(Dataset entries)
= Beginning of Section =
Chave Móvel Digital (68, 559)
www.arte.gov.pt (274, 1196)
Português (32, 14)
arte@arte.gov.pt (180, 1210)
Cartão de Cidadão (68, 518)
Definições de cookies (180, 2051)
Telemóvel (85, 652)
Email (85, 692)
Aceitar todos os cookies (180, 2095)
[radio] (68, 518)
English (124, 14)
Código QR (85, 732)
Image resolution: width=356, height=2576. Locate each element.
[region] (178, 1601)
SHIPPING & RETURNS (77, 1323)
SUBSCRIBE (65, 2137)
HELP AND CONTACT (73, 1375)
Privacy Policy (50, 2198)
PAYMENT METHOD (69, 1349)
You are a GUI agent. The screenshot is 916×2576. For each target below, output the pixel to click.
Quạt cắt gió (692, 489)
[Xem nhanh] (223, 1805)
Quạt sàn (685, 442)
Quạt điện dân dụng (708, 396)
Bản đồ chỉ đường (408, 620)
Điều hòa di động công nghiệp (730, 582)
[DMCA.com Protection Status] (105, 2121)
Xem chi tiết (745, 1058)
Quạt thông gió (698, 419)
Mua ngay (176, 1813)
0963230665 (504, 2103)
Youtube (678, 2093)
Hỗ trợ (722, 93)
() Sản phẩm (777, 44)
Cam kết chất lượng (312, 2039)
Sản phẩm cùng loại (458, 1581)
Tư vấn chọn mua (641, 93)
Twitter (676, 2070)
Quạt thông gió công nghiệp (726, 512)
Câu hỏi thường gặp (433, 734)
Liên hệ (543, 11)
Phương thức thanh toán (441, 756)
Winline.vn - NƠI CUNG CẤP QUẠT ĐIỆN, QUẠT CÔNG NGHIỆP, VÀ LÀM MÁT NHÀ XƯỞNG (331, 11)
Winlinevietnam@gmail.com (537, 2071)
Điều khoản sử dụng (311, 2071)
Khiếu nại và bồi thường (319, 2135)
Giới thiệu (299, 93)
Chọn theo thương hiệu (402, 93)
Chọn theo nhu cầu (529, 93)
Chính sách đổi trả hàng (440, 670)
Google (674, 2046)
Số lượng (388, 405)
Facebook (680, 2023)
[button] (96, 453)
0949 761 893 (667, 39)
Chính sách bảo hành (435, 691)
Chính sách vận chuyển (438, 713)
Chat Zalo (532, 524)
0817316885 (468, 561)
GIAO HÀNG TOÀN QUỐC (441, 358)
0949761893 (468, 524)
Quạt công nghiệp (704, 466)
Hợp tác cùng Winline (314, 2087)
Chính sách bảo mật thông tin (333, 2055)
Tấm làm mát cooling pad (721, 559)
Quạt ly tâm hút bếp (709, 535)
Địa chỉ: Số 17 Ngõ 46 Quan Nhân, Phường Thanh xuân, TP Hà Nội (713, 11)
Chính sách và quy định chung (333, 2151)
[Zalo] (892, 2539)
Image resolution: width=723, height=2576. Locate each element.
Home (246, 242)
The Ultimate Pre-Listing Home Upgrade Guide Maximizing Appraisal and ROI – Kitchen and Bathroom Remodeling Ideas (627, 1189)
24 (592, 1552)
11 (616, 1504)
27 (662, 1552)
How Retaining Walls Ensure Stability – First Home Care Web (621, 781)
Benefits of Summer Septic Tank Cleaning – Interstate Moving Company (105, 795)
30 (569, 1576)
= End of Section =
Begin with the line that contains "Khiếu nại và bồi thường (319, 2135)" and end with the last line of the records; set down every line in that span exactly, and nothing else.

Khiếu nại và bồi thường (319, 2135)
Giới thiệu (299, 93)
Chọn theo thương hiệu (402, 93)
Chọn theo nhu cầu (529, 93)
Chính sách đổi trả hàng (440, 670)
Google (674, 2046)
Số lượng (388, 405)
Facebook (680, 2023)
[button] (96, 453)
0949 761 893 (667, 39)
Chính sách bảo hành (435, 691)
Chính sách vận chuyển (438, 713)
Chat Zalo (532, 524)
0817316885 (468, 561)
GIAO HÀNG TOÀN QUỐC (441, 358)
0949761893 (468, 524)
Quạt công nghiệp (704, 466)
Hợp tác cùng Winline (314, 2087)
Chính sách bảo mật thông tin (333, 2055)
Tấm làm mát cooling pad (721, 559)
Quạt ly tâm hút bếp (709, 535)
Địa chỉ: Số 17 Ngõ 46 Quan Nhân, Phường Thanh xuân, TP Hà Nội (713, 11)
Chính sách và quy định chung (333, 2151)
[Zalo] (892, 2539)
Image resolution: width=723, height=2576. Locate each element.
Home (246, 242)
The Ultimate Pre-Listing Home Upgrade Guide Maximizing Appraisal and ROI – Kitchen and Bathroom Remodeling Ideas (627, 1189)
24 (592, 1552)
11 (616, 1504)
27 (662, 1552)
How Retaining Walls Ensure Stability – First Home Care Web (621, 781)
Benefits of Summer Septic Tank Cleaning – Interstate Moving Company (105, 795)
30 (569, 1576)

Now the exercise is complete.